En ce qui concerne la nature des biens et services, il sera évident que les biens numériques n’ont pas la même nature que les biens non numériques correspondants. Les vêtements numériques sont des logiciels. Les services de coiffure numérique pour avatars, seront également des logiciels téléchargeables (classe 9) ou des logiciels en tant que service (42) ou même des services de conception (42). Les services de restauration pour les avatars sont également des logiciels téléchargeables (classe 9) ou des logiciels en tant que service (42), voire des services de divertissement (41).

L’application du facteur « destination » se fait en examinant la finalité des biens et services. En appliquant ce facteur, les biens et services numériques doivent également être considérés comme différents des biens et services non numériques correspondants. Il en va de même pour l’application du facteur de la méthode d’utilisation puisque l’utilisation des biens et services en comparaison est différente.

Il n’y a pas non plus de complémentarité ou de concurrence, et les canaux de distribution et l’origine habituelle sont différents.

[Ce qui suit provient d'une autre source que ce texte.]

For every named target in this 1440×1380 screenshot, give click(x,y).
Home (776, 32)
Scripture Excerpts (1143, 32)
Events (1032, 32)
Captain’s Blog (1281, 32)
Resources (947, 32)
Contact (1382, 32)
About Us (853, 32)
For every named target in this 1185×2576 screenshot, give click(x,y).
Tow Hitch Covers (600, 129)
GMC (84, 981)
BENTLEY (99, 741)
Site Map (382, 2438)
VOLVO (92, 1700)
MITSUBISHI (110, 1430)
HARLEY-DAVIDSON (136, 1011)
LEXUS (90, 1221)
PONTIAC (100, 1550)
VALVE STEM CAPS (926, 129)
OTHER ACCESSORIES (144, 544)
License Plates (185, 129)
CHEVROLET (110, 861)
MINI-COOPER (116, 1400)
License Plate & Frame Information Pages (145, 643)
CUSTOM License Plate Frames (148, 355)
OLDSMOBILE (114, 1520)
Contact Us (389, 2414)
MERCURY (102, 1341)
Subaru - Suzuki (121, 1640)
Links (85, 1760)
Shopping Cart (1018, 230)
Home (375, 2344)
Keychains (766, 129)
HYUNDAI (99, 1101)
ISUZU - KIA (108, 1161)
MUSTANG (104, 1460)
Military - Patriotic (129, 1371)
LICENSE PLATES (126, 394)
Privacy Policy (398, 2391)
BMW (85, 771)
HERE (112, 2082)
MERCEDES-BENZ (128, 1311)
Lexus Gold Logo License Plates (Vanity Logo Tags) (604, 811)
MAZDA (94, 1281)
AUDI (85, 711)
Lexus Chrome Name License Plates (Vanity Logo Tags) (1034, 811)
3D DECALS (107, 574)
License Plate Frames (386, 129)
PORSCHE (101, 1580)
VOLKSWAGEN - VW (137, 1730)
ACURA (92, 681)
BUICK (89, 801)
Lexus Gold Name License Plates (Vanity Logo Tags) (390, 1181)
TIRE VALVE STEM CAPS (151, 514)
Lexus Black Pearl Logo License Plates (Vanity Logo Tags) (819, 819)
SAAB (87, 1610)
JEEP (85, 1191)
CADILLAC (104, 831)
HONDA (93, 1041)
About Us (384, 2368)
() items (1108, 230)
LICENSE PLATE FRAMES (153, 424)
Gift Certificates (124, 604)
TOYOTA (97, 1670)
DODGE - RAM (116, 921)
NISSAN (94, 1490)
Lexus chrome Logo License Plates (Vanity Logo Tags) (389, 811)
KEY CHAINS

En ce qui concerne le public pertinent, il faut considérer que, bien que l’utilisateur final des biens et services du métavers puisse éventuellement être considéré comme l’avatar, le public pertinent est le consommateur général, les utilisateurs du métavers. Bien que le consommateur général puisse être le même pour les biens et services comparés, cela ne sera pas suffisant pour conclure à une similarité.

 

Conclusion

Il faut conclure que, par l’application des facteurs de comparaison des biens et services, les biens et services commercialisés et fournis dans le métavers, doivent, en principe, être considérés comme dissemblables aux biens et services non numériques correspondants.

Ainsi, le titulaire d’une marque européenne, qui n’est pas une marque renommée, couvrant les vêtements (classe 25), les services de restauration (classe 43) et les services de coiffure (classe 44), ne peut, en principe, empêcher l’enregistrement et l’utilisation d’une marque identique ou similaire identifiant les produits et services numériques correspondants dans le métavers.

Toutefois, dans la mesure où les facteurs de comparaison susmentionnés ne sont pas exhaustifs, d’autres facteurs plus adaptés à cette nouvelle réalité pourront être appliqués à l’avenir. Il convient également de garder à l’esprit que la question dépend des biens et services en question. Comme on l’a vu, les services d’architecture immobilière numériques et non numériques devraient être considérés comme similaires.

Toutefois, si le titulaire d’une marque européenne a l’intention de protéger et d’utiliser sa marque dans le métavers, il sera conseillé d’obtenir un enregistrement pour les produits et services correspondants.